Und du sitzt hier auf dem Markplatz in der Sonne mit einem recht ordentlichen Milchkaffee und einer fürchterlichen „Heißen Waffel mit Puderzucker“. Die Frau am Tisch neben dir sagt, sie würde hier sitzen bleiben, bis die Sonne untergeht. Der Plan gefällt dir. Du könntest sie jetzt fragen, wie sie das mit dem Teig machen wolle, schließlich sei es schon drei. Aber du befürchtest, dass sie Veganerin ist, und du hast gerade keine Lust, dich mit den Zeugen Jehovas zu unterhalten. Es ist ja erst 15:30 Uhr. Eine Stunde ruhen, eine Stunde gehen lassen, eine Stunde … das reicht.

Könnte ich, sagst du, noch einen Kaffee haben? Nein, keine Waffel. Die Sonne will und will nicht untergehen.

Du könntest vielleicht – ausnahmsweise – einen anderen Teig … einen Mürbeteig zum Beispiel. Eine (halbe) Stunde ruhen lassen, das reicht auf jeden Fall. Aber einen anderen Teig? Du hörst sie schon fragen, was das denn für ein Teig sei. Vorwurfsvoll natürlich. Obwohl der Mürbteig natürlich auch gut wäre, klar. Aber vorwurfsvoll halt. Und du befürchtest, dass die Erklärung, es sei Oktober und das sei nicht die Zeit, vor der Sonne zu fliehen, nicht verstanden würde. Und wenn du jetzt aufbrechen würdest, kurz vor vier, dann wär das ja kein Problem mit dem Quark-Blätterteig. Du bist verantwortlich. Brich auf.

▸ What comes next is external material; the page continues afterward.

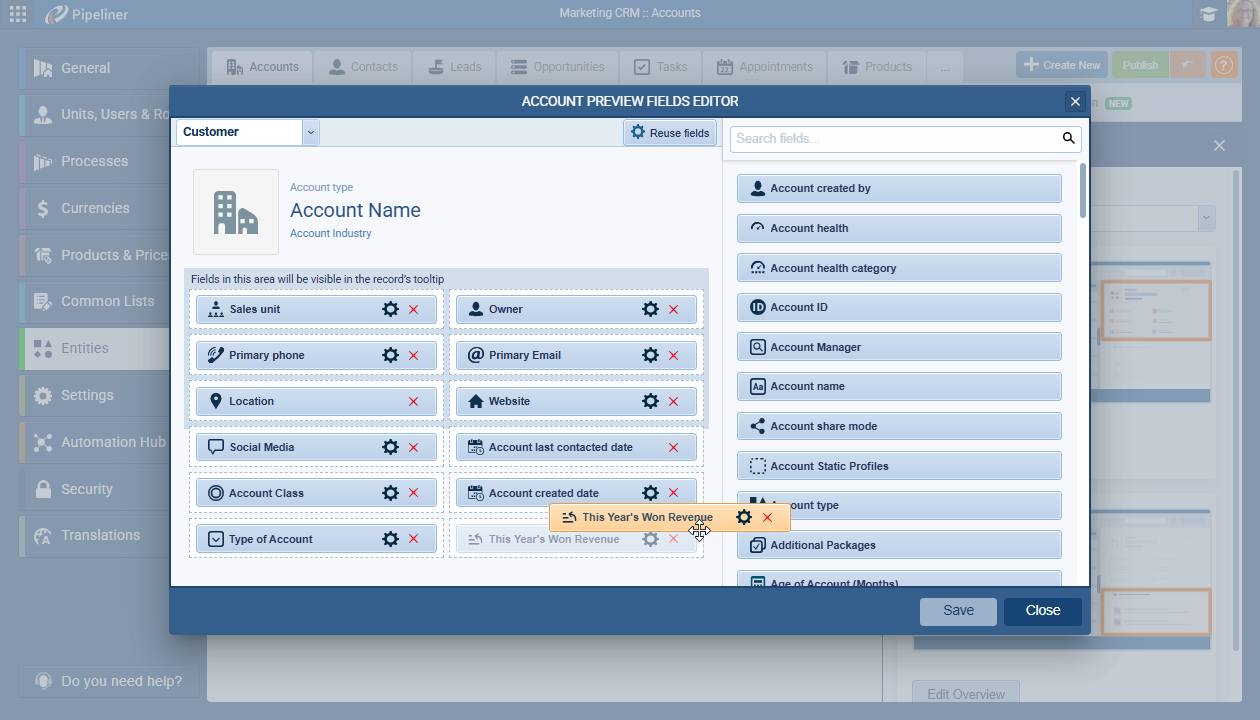Click the Close button in dialog footer
The image size is (1260, 720).
tap(1042, 611)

Du solltest vielleicht nochmal kurz in deine Mailbox schauen, da war ja noch dieser Kunde mit seinem Problem. Warum bloß ist dein iPhone plötzlich so schwer? Warum weißt du plötzlich, dass du ohnehin nichts sehen wirst, weil der iRasierspiegel vor dir nicht klarkommt mit der Sonne. Du müsstest den Kopf drehen. Weg von der Sonne?

Könnte ich, sagst du, noch einen Kaffee haben? Nein, immer noch keine Waffel. Nie mehr.

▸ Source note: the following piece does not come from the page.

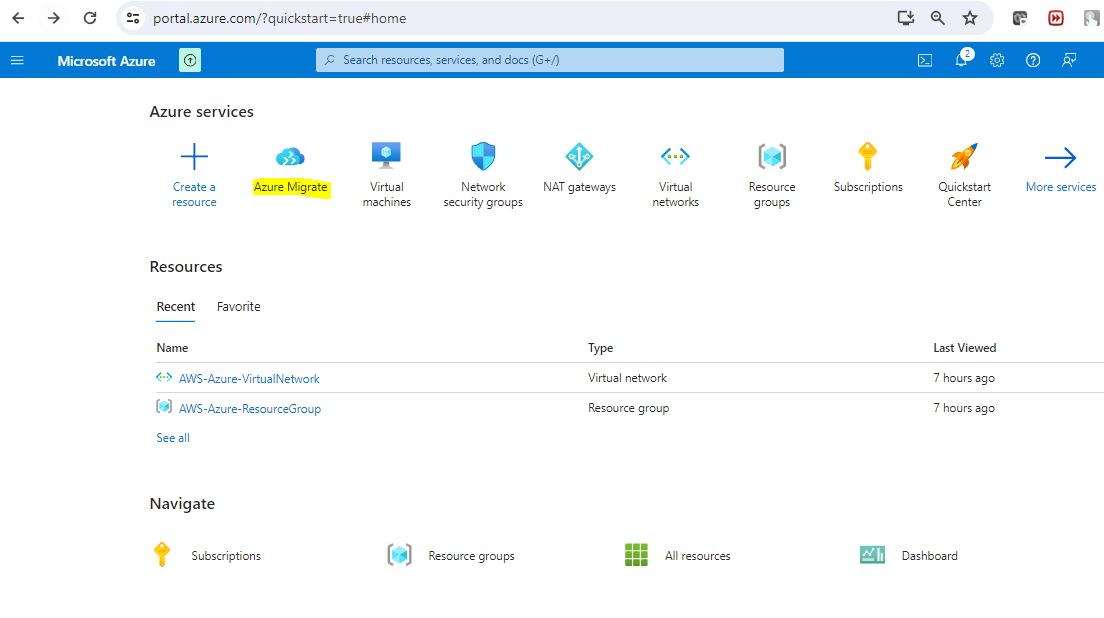Open AWS-Azure-VirtualNetwork resource link

pos(249,379)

Siebzehn Uhr fünf. Ich gehe jetzt, erschrickt dich die Frau an deinem Nachbartisch, die Sonne geht heut nicht mehr unter.

Mag sein, denkst du und wirfst einen Blick in die Mailbox. Das Display spiegelt natürlich, aber das Problem hat sich in Luft aufgelöst. Na bitte, geht doch.

Siebzehn Uhr dreißig. Du wirst auf der Nachhausefahrt das Autodach nicht zumachen müssen. Aber du solltest dich in Gedanken schon mal von der Mangoldtarte verabschieden, egal mit welchem Teig. Auf dem Weg liegt ein Metzger, denkst du, und im Garten hatten die letzten Tomaten heute wirklich genügend Zeit, reif zu werden. Also umdenken. Paules Fleischbällchen mit der Tomatensauce von Johannes. Und zum Nachtisch dann Sahnewaffeln nach Petterson und Findus mit Walnusseis und Schokoladensauce – nicht schlecht, findest du – für eine Notlösung. Nur dein Sohn fragt, wie du denn auf diese Idee gekommen wärst, Waffeln hätte es ja schon ewig nicht mehr gegeben.